**Records to use**
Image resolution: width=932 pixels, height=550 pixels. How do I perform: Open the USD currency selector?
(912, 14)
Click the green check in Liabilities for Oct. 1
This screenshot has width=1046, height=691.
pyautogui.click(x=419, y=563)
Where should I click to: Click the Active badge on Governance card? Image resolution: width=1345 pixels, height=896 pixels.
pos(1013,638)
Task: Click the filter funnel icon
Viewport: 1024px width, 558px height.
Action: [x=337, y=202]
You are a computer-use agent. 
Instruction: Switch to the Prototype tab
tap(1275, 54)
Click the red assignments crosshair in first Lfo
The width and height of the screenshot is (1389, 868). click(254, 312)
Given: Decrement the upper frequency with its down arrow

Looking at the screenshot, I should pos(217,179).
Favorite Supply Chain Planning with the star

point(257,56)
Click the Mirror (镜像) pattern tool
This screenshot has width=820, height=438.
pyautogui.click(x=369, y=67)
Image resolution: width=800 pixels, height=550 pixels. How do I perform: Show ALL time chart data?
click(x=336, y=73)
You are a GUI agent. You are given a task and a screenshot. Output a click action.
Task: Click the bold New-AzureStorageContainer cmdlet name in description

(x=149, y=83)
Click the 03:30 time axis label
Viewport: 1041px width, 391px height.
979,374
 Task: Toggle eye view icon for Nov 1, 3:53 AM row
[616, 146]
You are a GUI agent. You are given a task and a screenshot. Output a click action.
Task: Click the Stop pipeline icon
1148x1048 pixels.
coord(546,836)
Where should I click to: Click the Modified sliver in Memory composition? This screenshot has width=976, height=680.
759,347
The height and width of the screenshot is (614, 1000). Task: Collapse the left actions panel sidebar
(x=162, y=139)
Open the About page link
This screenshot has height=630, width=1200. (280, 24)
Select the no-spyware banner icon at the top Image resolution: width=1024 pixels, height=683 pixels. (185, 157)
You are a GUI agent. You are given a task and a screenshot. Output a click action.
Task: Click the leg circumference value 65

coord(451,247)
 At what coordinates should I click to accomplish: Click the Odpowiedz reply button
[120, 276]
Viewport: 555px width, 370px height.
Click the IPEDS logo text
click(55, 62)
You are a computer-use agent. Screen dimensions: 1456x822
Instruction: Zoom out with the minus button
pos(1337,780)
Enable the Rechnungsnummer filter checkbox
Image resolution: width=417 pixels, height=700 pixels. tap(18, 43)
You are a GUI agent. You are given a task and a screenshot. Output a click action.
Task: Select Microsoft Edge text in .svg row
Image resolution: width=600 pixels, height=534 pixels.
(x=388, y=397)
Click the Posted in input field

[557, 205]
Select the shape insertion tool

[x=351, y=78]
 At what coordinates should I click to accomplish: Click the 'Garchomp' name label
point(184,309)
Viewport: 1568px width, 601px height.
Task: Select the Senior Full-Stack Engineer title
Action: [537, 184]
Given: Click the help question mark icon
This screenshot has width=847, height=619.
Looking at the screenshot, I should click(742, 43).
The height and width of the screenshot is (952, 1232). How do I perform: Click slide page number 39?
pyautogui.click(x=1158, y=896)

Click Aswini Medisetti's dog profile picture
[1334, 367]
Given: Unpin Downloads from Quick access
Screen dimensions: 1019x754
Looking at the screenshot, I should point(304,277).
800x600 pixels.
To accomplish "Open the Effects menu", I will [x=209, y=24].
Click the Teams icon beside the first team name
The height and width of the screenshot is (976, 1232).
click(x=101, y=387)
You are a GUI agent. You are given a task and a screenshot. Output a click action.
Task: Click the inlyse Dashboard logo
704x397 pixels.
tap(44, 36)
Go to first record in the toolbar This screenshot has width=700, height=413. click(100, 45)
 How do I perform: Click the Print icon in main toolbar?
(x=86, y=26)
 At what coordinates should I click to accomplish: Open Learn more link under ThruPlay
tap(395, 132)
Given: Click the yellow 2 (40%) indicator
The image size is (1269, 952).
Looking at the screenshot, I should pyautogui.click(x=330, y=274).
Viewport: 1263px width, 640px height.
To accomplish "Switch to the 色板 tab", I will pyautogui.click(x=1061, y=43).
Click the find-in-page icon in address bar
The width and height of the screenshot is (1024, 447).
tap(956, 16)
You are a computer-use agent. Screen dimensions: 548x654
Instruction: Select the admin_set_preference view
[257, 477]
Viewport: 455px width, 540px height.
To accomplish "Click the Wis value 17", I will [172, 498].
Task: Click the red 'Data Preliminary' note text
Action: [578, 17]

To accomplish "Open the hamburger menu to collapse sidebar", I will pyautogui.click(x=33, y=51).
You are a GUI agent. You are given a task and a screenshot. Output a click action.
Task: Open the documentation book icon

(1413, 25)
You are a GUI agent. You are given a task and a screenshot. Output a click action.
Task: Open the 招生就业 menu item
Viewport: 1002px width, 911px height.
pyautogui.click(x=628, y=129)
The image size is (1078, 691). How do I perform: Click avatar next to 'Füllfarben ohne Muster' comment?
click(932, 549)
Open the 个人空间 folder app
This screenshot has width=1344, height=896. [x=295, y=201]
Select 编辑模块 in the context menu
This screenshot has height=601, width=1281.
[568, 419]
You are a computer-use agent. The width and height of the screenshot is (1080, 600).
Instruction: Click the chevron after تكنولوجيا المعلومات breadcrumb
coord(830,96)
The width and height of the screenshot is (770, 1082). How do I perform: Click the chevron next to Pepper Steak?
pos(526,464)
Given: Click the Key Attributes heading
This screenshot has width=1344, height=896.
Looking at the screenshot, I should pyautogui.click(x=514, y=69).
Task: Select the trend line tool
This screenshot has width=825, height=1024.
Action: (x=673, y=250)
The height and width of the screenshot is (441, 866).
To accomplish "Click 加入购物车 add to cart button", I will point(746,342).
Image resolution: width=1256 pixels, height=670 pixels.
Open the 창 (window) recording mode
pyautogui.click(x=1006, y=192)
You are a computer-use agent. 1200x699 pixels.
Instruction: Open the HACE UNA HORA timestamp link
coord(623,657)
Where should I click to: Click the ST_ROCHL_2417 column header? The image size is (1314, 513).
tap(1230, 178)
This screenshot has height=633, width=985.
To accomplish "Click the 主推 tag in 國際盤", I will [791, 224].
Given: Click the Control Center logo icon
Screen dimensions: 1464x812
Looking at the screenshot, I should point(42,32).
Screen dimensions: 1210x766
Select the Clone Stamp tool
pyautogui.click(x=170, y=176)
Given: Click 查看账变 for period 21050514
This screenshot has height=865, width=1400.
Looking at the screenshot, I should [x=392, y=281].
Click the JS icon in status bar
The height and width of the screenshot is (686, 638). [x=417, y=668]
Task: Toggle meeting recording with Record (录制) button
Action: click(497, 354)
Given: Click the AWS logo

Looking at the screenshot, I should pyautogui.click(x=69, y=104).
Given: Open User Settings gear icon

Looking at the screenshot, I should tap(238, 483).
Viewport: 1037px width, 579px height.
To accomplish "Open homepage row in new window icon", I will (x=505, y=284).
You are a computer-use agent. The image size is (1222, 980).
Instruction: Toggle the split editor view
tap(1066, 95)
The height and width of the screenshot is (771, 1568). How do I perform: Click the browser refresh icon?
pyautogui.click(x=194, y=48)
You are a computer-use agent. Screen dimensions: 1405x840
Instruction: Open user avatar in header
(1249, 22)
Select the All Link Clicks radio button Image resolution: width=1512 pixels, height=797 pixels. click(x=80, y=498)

**Stated goal**
Update the items above by changing every "Instruction" to "Command" and leaving all other text as it is.

**Output below**
Image resolution: width=932 pixels, height=550 pixels. How do I perform: Open the USD currency selector?
(912, 14)
Click the green check in Liabilities for Oct. 1
This screenshot has width=1046, height=691.
pyautogui.click(x=419, y=563)
Where should I click to: Click the Active badge on Governance card? Image resolution: width=1345 pixels, height=896 pixels.
pos(1013,638)
Task: Click the filter funnel icon
Viewport: 1024px width, 558px height.
Action: [x=337, y=202]
You are a computer-use agent. 
Command: Switch to the Prototype tab
tap(1275, 54)
Click the red assignments crosshair in first Lfo
The width and height of the screenshot is (1389, 868). click(254, 312)
Given: Decrement the upper frequency with its down arrow

Looking at the screenshot, I should pos(217,179).
Favorite Supply Chain Planning with the star

point(257,56)
Click the Mirror (镜像) pattern tool
This screenshot has width=820, height=438.
pyautogui.click(x=369, y=67)
Image resolution: width=800 pixels, height=550 pixels. How do I perform: Show ALL time chart data?
click(x=336, y=73)
You are a GUI agent. You are given a task and a screenshot. Output a click action.
Task: Click the bold New-AzureStorageContainer cmdlet name in description

(x=149, y=83)
Click the 03:30 time axis label
Viewport: 1041px width, 391px height.
979,374
 Task: Toggle eye view icon for Nov 1, 3:53 AM row
[616, 146]
You are a GUI agent. You are given a task and a screenshot. Output a click action.
Task: Click the Stop pipeline icon
1148x1048 pixels.
coord(546,836)
Where should I click to: Click the Modified sliver in Memory composition? This screenshot has width=976, height=680.
759,347
The height and width of the screenshot is (614, 1000). Task: Collapse the left actions panel sidebar
(x=162, y=139)
Open the About page link
This screenshot has height=630, width=1200. (280, 24)
Select the no-spyware banner icon at the top Image resolution: width=1024 pixels, height=683 pixels. (185, 157)
You are a GUI agent. You are given a task and a screenshot. Output a click action.
Task: Click the leg circumference value 65

coord(451,247)
 At what coordinates should I click to accomplish: Click the Odpowiedz reply button
[120, 276]
Viewport: 555px width, 370px height.
Click the IPEDS logo text
click(55, 62)
You are a computer-use agent. Screen dimensions: 1456x822
Command: Zoom out with the minus button
pos(1337,780)
Enable the Rechnungsnummer filter checkbox
Image resolution: width=417 pixels, height=700 pixels. tap(18, 43)
You are a GUI agent. You are given a task and a screenshot. Output a click action.
Task: Select Microsoft Edge text in .svg row
Image resolution: width=600 pixels, height=534 pixels.
(x=388, y=397)
Click the Posted in input field

[557, 205]
Select the shape insertion tool

[x=351, y=78]
 At what coordinates should I click to accomplish: Click the 'Garchomp' name label
point(184,309)
Viewport: 1568px width, 601px height.
Task: Select the Senior Full-Stack Engineer title
Action: [537, 184]
Given: Click the help question mark icon
This screenshot has width=847, height=619.
Looking at the screenshot, I should click(742, 43).
The height and width of the screenshot is (952, 1232). How do I perform: Click slide page number 39?
pyautogui.click(x=1158, y=896)

Click Aswini Medisetti's dog profile picture
[1334, 367]
Given: Unpin Downloads from Quick access
Screen dimensions: 1019x754
Looking at the screenshot, I should point(304,277).
800x600 pixels.
To accomplish "Open the Effects menu", I will [x=209, y=24].
Click the Teams icon beside the first team name
The height and width of the screenshot is (976, 1232).
click(x=101, y=387)
You are a GUI agent. You are given a task and a screenshot. Output a click action.
Task: Click the inlyse Dashboard logo
704x397 pixels.
tap(44, 36)
Go to first record in the toolbar This screenshot has width=700, height=413. click(100, 45)
 How do I perform: Click the Print icon in main toolbar?
(x=86, y=26)
 At what coordinates should I click to accomplish: Open Learn more link under ThruPlay
tap(395, 132)
Given: Click the yellow 2 (40%) indicator
The image size is (1269, 952).
Looking at the screenshot, I should pyautogui.click(x=330, y=274).
Viewport: 1263px width, 640px height.
To accomplish "Switch to the 色板 tab", I will pyautogui.click(x=1061, y=43).
Click the find-in-page icon in address bar
The width and height of the screenshot is (1024, 447).
tap(956, 16)
You are a computer-use agent. Screen dimensions: 548x654
Command: Select the admin_set_preference view
[257, 477]
Viewport: 455px width, 540px height.
To accomplish "Click the Wis value 17", I will [172, 498].
Task: Click the red 'Data Preliminary' note text
Action: [578, 17]

To accomplish "Open the hamburger menu to collapse sidebar", I will pyautogui.click(x=33, y=51).
You are a GUI agent. You are given a task and a screenshot. Output a click action.
Task: Open the documentation book icon

(1413, 25)
You are a GUI agent. You are given a task and a screenshot. Output a click action.
Task: Open the 招生就业 menu item
Viewport: 1002px width, 911px height.
pyautogui.click(x=628, y=129)
The image size is (1078, 691). How do I perform: Click avatar next to 'Füllfarben ohne Muster' comment?
click(932, 549)
Open the 个人空间 folder app
This screenshot has width=1344, height=896. [x=295, y=201]
Select 编辑模块 in the context menu
This screenshot has height=601, width=1281.
[568, 419]
You are a computer-use agent. The width and height of the screenshot is (1080, 600).
Command: Click the chevron after تكنولوجيا المعلومات breadcrumb
coord(830,96)
The width and height of the screenshot is (770, 1082). How do I perform: Click the chevron next to Pepper Steak?
pos(526,464)
Given: Click the Key Attributes heading
This screenshot has width=1344, height=896.
Looking at the screenshot, I should pyautogui.click(x=514, y=69).
Task: Select the trend line tool
This screenshot has width=825, height=1024.
Action: (x=673, y=250)
The height and width of the screenshot is (441, 866).
To accomplish "Click 加入购物车 add to cart button", I will point(746,342).
Image resolution: width=1256 pixels, height=670 pixels.
Open the 창 (window) recording mode
pyautogui.click(x=1006, y=192)
You are a computer-use agent. 1200x699 pixels.
Command: Open the HACE UNA HORA timestamp link
coord(623,657)
Where should I click to: Click the ST_ROCHL_2417 column header? The image size is (1314, 513).
tap(1230, 178)
This screenshot has height=633, width=985.
To accomplish "Click the 主推 tag in 國際盤", I will [791, 224].
Given: Click the Control Center logo icon
Screen dimensions: 1464x812
Looking at the screenshot, I should point(42,32).
Screen dimensions: 1210x766
Select the Clone Stamp tool
pyautogui.click(x=170, y=176)
Given: Click 查看账变 for period 21050514
This screenshot has height=865, width=1400.
Looking at the screenshot, I should [x=392, y=281].
Click the JS icon in status bar
The height and width of the screenshot is (686, 638). [x=417, y=668]
Task: Toggle meeting recording with Record (录制) button
Action: click(497, 354)
Given: Click the AWS logo

Looking at the screenshot, I should pyautogui.click(x=69, y=104).
Given: Open User Settings gear icon

Looking at the screenshot, I should tap(238, 483).
Viewport: 1037px width, 579px height.
To accomplish "Open homepage row in new window icon", I will (x=505, y=284).
You are a computer-use agent. The image size is (1222, 980).
Command: Toggle the split editor view
tap(1066, 95)
The height and width of the screenshot is (771, 1568). How do I perform: Click the browser refresh icon?
pyautogui.click(x=194, y=48)
You are a computer-use agent. Screen dimensions: 1405x840
Command: Open user avatar in header
(1249, 22)
Select the All Link Clicks radio button Image resolution: width=1512 pixels, height=797 pixels. click(x=80, y=498)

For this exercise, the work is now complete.